We have a joint checking and savings. My W just opened up a account for herself as she is looking for a job outside the home. Are kids are getting older and she has been working on raising them. Before I knew about the A, I agreed to fund her account that was to be used as "fun" money. The A is changing that or it may.
My plan? 1. Talked to my attorney already and i know my options. Adultery in my state is a crime and also bars her from alimony. 2. Finances are in good standing. I have a plan to shut off debit, credit and checking before I confront her. From that point forward, any grocery or shopping for the kids will be done with cash. H “fun” money comes from H own account. 3. I will consult a DB coach for boundaries 4. I will consult a DB coach for help with the best path forward with household finances 5. I need to make a decision on whether or not I ask her to leave the house. That may be a temporary feel good for me but I believe the best chance for DB is keeping her in the house. Need advice on that. 6. I will propose Retrovaille 7. Transparency will be the big issue. It must include cell phone etc. She has been using Word with Friends to sext him. 8. The one thing that I have learned is to like who I am and GAL over the past 8 weeks. It feels great. I have already been working on me. What am I missing?
Left out an important part of that plan and that is the discussion with my W about A and OM. I am struggling with how best to start that discussion and what I need to include. I know I need to use my brain and not the emotional side of me.

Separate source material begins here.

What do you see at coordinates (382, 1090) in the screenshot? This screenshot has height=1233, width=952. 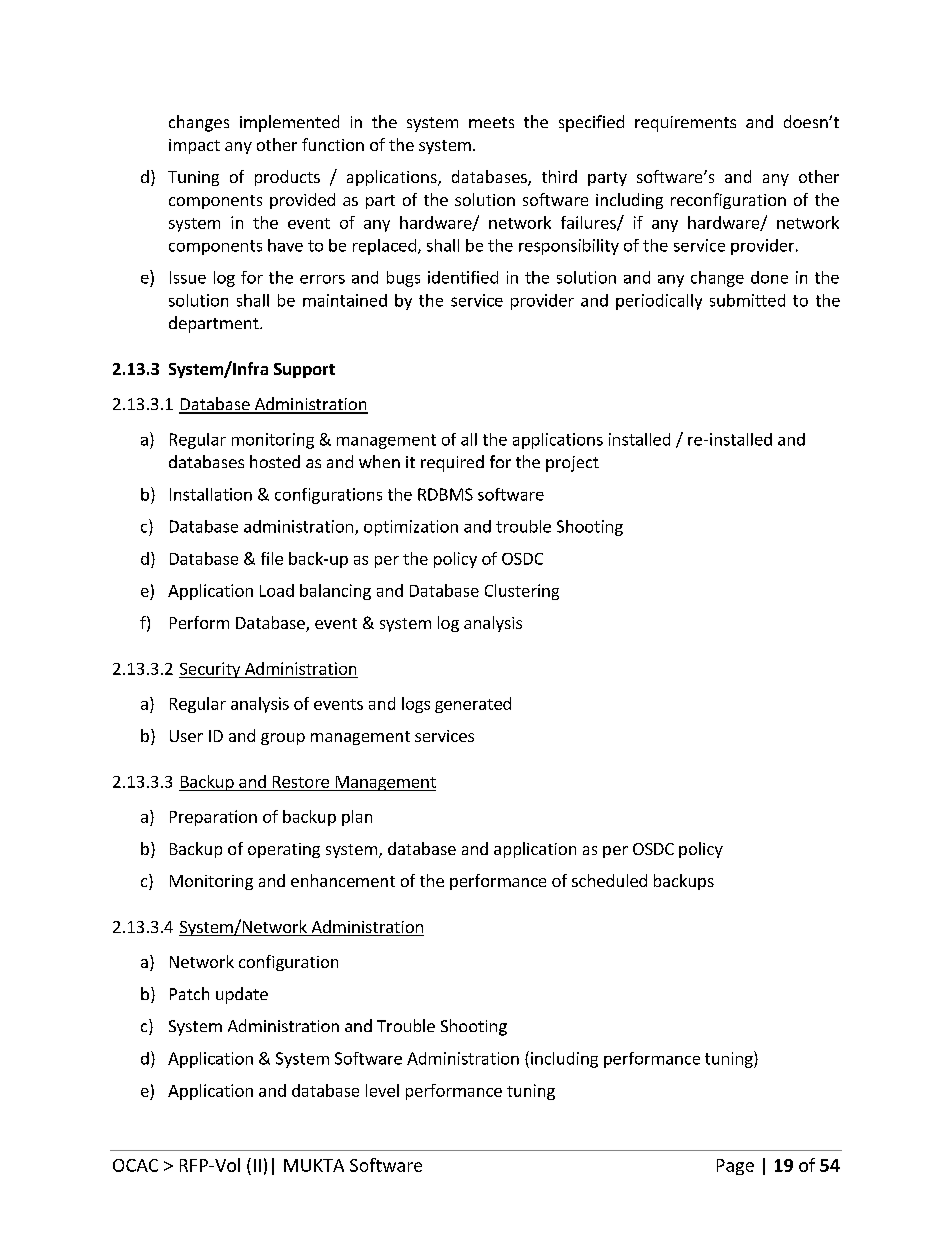 I see `level` at bounding box center [382, 1090].
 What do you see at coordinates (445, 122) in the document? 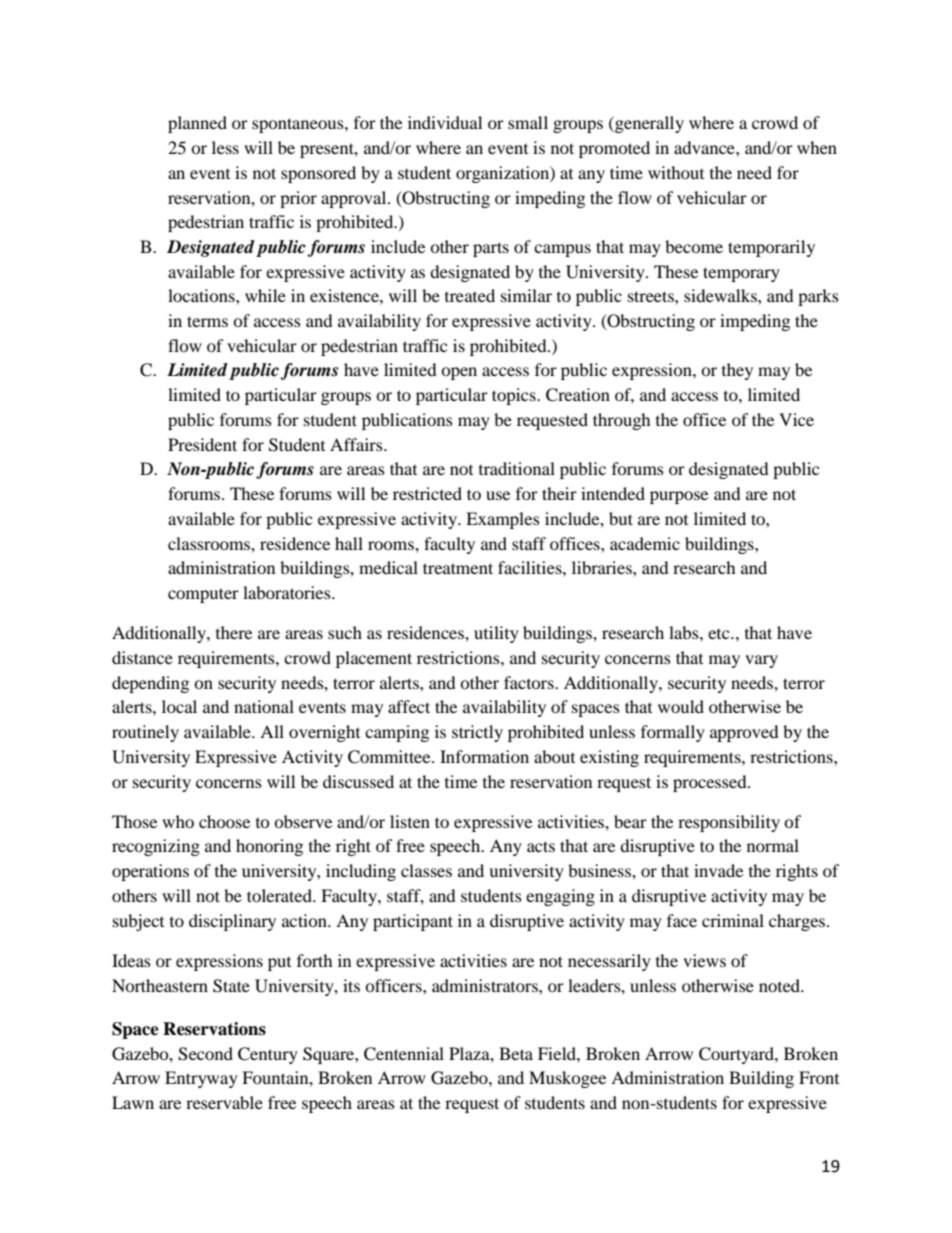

I also need to talk with my kids and let them know that this is not there fault, that Mom is not a bad person, but she has made some bad decisions.
She gave us 4 choices which included reconciliation which the W didn’t want, trial separation, legal separation, or living parallel lives in the same house. She wanted us to come back. My W didn’t want to go back and has decided for herself that she wants a parallel life. Pretty good gig if you can get it. Have weekly sex in your hotel with your trainer, but what you want and party to all hours of the night.
So glad to hear that that won't be one of the options that's OK with YOU then, Engine.
The framework really needs to come down to "Leave the family (divorce) if that's what you want to do, or end your affair, come back and work on the marriage with me, and you will find me willing to address any and all issues -- including my own contributions to our marital problems. But the status quo -- having an open marriage -- doesn't work for me."
Thanks. My own were 20, 18, 14 and 11 at the time. What to tell them as an intensely personal of a topic as you'll find around here. I personally decided to tell my two adult daughters the truth, and later told my older son the truth as well (in an age-appropriate manner). I decided that I wanted my kids to know that at least ONE parent would ALWAYS tell them the truth.
I would talk to a good family therapist about this before deciding. Exposure is NOT advocated in DB, but nor would I lie to my kids if they asked me a direct question. Something to think and pray about, for sure.
25mlc will, I'm sure, give you 10,000 words on the opposing viewpoint, lol (j/k 25!!!)